Saved data entries —

——

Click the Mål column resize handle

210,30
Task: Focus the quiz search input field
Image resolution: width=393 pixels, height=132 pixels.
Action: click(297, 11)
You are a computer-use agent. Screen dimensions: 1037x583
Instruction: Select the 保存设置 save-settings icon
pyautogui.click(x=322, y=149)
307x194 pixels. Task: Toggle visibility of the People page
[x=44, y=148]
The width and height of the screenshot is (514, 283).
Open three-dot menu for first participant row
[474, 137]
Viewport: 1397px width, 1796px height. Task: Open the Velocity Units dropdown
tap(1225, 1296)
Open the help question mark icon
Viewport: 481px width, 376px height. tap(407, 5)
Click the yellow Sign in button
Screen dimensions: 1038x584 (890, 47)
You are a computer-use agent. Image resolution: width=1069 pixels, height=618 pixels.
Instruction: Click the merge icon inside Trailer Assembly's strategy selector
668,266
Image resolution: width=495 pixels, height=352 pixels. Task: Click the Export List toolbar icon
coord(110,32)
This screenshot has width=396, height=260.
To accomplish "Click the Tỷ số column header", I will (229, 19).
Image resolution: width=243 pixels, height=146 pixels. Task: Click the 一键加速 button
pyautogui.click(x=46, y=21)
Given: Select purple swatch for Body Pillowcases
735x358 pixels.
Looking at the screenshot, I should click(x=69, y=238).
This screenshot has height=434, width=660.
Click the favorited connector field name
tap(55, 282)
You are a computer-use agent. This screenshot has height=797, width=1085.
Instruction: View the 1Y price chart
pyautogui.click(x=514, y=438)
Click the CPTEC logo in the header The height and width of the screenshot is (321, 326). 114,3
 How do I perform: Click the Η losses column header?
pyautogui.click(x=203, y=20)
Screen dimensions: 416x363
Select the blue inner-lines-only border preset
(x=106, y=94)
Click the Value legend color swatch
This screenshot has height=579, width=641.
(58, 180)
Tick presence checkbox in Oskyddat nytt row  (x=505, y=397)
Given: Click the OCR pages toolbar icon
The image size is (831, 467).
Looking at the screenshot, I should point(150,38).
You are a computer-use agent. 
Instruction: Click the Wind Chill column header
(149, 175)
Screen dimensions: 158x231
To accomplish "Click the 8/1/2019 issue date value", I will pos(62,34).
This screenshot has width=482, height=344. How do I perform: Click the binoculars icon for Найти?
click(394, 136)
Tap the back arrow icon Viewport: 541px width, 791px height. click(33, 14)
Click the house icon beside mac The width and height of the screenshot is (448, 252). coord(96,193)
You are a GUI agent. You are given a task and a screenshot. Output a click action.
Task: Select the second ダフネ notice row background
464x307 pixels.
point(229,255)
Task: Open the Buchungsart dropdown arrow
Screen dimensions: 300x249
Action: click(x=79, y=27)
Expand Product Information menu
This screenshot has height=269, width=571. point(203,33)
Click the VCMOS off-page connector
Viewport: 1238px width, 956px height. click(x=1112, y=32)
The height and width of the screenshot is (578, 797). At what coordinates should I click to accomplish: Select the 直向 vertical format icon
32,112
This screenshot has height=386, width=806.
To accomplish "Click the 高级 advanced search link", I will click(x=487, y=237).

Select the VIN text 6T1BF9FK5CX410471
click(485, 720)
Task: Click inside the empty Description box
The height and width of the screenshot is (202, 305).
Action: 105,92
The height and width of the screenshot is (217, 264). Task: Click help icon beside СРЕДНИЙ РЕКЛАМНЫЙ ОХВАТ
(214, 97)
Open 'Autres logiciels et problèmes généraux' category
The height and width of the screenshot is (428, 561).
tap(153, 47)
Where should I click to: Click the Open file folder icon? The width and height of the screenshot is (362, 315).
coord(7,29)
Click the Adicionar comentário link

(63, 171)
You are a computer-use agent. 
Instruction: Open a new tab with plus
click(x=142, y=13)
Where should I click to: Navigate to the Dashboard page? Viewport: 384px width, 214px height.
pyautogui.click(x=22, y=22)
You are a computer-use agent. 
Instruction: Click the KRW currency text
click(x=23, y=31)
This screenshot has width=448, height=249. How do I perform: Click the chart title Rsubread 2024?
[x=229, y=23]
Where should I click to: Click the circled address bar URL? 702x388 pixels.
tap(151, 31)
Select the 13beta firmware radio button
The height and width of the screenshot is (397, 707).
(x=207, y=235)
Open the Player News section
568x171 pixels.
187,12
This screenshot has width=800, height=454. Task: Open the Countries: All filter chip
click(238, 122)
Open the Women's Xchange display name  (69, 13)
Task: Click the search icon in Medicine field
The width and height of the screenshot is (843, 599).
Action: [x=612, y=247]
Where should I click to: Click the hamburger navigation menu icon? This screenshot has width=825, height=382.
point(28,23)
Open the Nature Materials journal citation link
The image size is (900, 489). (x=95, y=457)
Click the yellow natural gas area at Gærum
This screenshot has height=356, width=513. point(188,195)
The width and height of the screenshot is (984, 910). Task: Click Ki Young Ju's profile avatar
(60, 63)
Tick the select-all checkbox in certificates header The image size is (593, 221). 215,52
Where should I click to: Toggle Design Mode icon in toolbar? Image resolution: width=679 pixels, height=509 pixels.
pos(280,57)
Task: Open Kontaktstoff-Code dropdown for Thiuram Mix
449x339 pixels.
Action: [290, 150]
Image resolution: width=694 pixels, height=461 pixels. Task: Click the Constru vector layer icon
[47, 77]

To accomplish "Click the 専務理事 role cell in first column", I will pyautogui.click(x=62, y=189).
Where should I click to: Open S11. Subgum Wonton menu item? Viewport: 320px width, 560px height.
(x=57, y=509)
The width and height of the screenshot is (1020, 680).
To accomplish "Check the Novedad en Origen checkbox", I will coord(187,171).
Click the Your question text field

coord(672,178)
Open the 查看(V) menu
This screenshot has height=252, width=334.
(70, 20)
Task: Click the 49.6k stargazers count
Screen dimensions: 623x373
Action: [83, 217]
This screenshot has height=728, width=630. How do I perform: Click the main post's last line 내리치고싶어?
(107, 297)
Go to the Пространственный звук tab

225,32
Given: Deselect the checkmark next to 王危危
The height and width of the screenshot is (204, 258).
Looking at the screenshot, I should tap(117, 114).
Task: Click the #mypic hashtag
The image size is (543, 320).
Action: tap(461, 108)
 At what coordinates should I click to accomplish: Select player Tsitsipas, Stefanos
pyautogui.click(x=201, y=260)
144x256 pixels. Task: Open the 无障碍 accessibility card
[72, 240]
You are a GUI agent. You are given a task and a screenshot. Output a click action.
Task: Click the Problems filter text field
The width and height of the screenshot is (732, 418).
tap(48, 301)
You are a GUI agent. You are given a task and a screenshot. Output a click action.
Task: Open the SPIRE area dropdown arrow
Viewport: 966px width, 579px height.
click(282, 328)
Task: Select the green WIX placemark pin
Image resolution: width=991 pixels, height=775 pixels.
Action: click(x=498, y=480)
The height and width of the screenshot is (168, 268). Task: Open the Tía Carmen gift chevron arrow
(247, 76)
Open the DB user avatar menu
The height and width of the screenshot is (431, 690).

——

Exercise details —
Please return a copy of each line in the entries that has the string "will".

Reply to the task —
To accomplish "Click the Tỷ số column header", I will (229, 19).
To accomplish "Click the 8/1/2019 issue date value", I will pos(62,34).
To accomplish "Click the 高级 advanced search link", I will click(x=487, y=237).
To accomplish "Click the 専務理事 role cell in first column", I will pyautogui.click(x=62, y=189).
To accomplish "Check the Novedad en Origen checkbox", I will coord(187,171).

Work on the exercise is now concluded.